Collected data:
----------
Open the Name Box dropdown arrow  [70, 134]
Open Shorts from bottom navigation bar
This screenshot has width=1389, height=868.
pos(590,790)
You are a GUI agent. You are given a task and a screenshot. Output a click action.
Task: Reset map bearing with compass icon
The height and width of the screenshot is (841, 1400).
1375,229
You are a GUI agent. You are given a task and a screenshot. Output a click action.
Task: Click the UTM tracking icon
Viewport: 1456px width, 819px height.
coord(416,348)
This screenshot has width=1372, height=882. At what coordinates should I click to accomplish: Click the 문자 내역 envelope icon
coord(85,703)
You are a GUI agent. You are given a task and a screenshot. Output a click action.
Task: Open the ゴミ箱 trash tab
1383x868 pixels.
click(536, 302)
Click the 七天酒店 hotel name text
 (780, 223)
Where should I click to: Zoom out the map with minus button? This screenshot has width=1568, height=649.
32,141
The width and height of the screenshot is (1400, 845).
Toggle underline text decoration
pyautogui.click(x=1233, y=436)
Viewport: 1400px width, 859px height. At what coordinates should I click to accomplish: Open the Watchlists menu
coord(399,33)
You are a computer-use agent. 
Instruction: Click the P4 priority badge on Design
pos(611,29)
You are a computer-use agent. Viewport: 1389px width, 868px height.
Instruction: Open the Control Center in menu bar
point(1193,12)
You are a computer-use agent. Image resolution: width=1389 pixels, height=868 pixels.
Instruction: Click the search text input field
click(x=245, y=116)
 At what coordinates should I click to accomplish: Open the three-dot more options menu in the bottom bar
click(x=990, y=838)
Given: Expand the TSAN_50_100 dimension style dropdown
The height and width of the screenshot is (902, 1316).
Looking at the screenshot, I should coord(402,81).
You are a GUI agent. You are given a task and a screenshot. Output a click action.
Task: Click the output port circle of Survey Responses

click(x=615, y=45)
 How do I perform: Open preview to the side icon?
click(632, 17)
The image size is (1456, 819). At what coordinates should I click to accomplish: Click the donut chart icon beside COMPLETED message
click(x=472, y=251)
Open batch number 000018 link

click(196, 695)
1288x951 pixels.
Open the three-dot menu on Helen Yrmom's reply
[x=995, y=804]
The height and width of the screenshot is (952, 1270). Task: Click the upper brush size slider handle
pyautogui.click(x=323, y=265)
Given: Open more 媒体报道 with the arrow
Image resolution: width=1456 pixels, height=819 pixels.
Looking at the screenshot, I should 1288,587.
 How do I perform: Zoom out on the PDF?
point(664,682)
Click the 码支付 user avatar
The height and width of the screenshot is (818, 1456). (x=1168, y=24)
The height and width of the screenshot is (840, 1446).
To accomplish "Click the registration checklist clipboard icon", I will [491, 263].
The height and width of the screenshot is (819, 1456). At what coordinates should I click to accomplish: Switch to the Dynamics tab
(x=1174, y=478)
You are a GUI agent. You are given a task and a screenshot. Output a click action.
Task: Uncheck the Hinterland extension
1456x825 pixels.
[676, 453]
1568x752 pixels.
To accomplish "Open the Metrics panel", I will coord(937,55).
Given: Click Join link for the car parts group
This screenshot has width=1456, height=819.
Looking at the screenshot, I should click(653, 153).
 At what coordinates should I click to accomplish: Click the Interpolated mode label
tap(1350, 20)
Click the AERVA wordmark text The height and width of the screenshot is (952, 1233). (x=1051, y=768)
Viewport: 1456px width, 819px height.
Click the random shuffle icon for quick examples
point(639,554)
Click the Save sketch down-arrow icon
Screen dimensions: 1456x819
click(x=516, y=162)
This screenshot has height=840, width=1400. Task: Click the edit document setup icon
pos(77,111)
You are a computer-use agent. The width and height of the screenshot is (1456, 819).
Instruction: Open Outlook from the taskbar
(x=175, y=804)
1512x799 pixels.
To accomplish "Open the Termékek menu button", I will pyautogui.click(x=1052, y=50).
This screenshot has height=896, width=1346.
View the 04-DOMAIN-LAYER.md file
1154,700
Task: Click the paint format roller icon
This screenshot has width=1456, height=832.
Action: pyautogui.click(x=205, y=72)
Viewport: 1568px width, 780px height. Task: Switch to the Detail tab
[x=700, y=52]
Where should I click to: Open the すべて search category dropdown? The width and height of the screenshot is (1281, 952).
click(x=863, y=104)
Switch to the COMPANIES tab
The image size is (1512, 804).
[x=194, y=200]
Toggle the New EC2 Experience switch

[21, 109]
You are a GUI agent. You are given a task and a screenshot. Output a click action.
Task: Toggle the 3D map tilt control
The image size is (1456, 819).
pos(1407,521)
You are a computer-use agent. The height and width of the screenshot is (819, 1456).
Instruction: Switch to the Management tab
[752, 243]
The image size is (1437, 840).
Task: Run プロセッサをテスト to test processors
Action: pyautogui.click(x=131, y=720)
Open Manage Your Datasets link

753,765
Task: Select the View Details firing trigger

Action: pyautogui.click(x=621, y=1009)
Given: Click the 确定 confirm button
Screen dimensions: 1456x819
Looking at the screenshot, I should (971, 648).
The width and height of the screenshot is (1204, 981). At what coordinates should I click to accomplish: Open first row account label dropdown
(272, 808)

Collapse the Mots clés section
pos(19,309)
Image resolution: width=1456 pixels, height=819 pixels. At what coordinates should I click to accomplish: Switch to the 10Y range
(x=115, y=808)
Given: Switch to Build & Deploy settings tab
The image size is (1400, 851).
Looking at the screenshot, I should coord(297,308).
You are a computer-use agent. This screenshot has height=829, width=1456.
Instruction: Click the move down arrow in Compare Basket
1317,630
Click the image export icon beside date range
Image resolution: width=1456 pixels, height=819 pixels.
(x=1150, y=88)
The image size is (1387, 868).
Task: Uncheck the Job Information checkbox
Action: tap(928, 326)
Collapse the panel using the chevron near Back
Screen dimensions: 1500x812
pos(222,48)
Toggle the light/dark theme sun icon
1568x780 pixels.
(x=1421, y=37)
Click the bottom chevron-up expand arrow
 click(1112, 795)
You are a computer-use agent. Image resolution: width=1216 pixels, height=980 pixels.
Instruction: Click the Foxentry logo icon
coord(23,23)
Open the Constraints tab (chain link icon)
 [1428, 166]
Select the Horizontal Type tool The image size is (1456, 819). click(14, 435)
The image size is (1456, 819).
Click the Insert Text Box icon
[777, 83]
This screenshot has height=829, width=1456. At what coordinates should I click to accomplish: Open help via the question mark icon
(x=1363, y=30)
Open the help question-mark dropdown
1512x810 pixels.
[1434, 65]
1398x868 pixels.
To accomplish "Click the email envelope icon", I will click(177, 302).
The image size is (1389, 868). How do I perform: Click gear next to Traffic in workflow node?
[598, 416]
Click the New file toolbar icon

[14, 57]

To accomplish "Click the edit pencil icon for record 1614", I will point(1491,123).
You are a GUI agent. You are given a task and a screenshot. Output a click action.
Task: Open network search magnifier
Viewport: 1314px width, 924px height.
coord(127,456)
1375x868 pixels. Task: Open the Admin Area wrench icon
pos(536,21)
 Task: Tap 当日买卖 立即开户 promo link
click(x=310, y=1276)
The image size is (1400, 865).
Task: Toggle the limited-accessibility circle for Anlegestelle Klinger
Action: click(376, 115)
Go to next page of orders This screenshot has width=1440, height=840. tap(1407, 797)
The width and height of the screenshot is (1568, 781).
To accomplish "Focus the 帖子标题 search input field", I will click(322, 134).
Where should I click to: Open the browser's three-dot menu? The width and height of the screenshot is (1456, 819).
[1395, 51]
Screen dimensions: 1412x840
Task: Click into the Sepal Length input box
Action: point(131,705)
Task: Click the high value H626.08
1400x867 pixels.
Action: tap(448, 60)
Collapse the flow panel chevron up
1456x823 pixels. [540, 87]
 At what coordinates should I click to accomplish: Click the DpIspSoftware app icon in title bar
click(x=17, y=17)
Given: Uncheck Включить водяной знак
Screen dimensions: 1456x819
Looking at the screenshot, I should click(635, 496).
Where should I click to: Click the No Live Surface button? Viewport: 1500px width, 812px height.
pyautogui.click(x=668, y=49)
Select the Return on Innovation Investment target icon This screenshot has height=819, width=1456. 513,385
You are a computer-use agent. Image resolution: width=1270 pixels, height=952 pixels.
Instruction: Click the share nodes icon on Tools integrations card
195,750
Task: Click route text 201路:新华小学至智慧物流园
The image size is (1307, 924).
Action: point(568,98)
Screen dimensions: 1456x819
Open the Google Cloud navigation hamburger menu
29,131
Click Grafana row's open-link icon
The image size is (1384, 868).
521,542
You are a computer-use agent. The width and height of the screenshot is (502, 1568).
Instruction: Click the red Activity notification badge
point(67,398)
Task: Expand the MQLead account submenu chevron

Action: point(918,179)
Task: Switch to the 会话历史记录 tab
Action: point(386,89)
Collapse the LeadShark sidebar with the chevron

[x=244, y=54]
----------
* _ASSIGNMENT_: What goes in the answer is the run of lines from the one holding "Where should I click to: Open the browser's" to the end of the entries, reproduced exactly and with nothing else.

* _TASK SOLUTION_:
Where should I click to: Open the browser's three-dot menu? The width and height of the screenshot is (1456, 819).
[1395, 51]
Screen dimensions: 1412x840
Task: Click into the Sepal Length input box
Action: point(131,705)
Task: Click the high value H626.08
1400x867 pixels.
Action: tap(448, 60)
Collapse the flow panel chevron up
1456x823 pixels. [540, 87]
 At what coordinates should I click to accomplish: Click the DpIspSoftware app icon in title bar
click(x=17, y=17)
Given: Uncheck Включить водяной знак
Screen dimensions: 1456x819
Looking at the screenshot, I should click(635, 496).
Where should I click to: Click the No Live Surface button? Viewport: 1500px width, 812px height.
pyautogui.click(x=668, y=49)
Select the Return on Innovation Investment target icon This screenshot has height=819, width=1456. 513,385
You are a computer-use agent. Image resolution: width=1270 pixels, height=952 pixels.
Instruction: Click the share nodes icon on Tools integrations card
195,750
Task: Click route text 201路:新华小学至智慧物流园
The image size is (1307, 924).
Action: point(568,98)
Screen dimensions: 1456x819
Open the Google Cloud navigation hamburger menu
29,131
Click Grafana row's open-link icon
The image size is (1384, 868).
521,542
You are a computer-use agent. The width and height of the screenshot is (502, 1568).
Instruction: Click the red Activity notification badge
point(67,398)
Task: Expand the MQLead account submenu chevron

Action: point(918,179)
Task: Switch to the 会话历史记录 tab
Action: point(386,89)
Collapse the LeadShark sidebar with the chevron

[x=244, y=54]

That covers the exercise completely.